On this tour I joined the Prime Minister, Deputy Prime Minister, Rural Health Minister and Agriculture Minister to discuss the worsening drought conditions with mayors, farmers and business owners.
The trip confirmed my very real concerns about the impact of this drought, but also reinforced my great admiration for the resilience and determination of rural communities.
Some of these regions have been in the grip of drought for almost seven years—taking its toll on nearly every aspect of life—yet the locals are determined to see it through. They are proud people and they want their properties, businesses and communities to soldier on.
In Trangie we met Phillip and Ashlea Miles, with sons Harry and Jack. Young Jack was nestled into his father’s shoulder as Phillip and Ashlea outlined the challenges they face on their property ‘Strathmore’.
It is clear this young family is committed to the land—but like so many others are locked in an ongoing battle with Mother Nature as this drought continues.
In Blackall we met with mayors from across Western Queensland at the town’s historic wool scour.
They told of the immense impacts this prolonged drought is having on landholders as well as local communities.
They also reported on some measures that have been highly successful including improvements to wild dog control through individual and cluster fence programs.
The Federal Coalition Government support for the predator fences was much appreciated in helping producers lift lambing rates and take advantage of buoyant prices for sheep meat and wool.
This feedback and the many stories we heard on this trip were invaluable as the Coalition Government works to fine tune its drought support measures moving forward.
Working with local communities in the worst drought affected regions of Australia is a key part of the Coalition’s broader plan for regional Australia.

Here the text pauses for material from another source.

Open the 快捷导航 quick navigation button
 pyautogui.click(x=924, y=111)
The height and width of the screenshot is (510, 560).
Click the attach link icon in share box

Federally we have already supported drought-affected communities through measures including low-interest loans and the Farm Household Allowance.
In Charleville, the Agriculture Minister David Littleproud announced a further $20 million to keep Rural Financial Counselling Services going for a further two years across drought stricken areas. There was also a $2 million commitment to support two key organisations delivering mental health services to these communities via tele-health.
As a former Agriculture Minister in Queensland—I was at the forefront of formulating responses to drought, including fodder and water freight subsidies and rebates for emergency water infrastructure for livestock welfare. As Federal Regional Development Minister these days, I appreciate more than ever the broader impacts on local communities, towns and other local businesses.
We can’t make it rain, but we can work to review and fine tune the range of support measures on offer to help farmers prepare for and endure an increasingly variable climate.
I am working with local councils, which are often the largest employers in western communities. They are focussed on local works programs, like the existing Drought Communities Program, to ensure ongoing work for council work teams, using locally-sourced materials and local contractors.
As we all grapple with these challenges, I will be thinking about young Jack and the local leaders we met in Western Queensland, the pride they all have in rural life and the desire to pass on something special to the next generation of people wanting to live and work in regional Australia.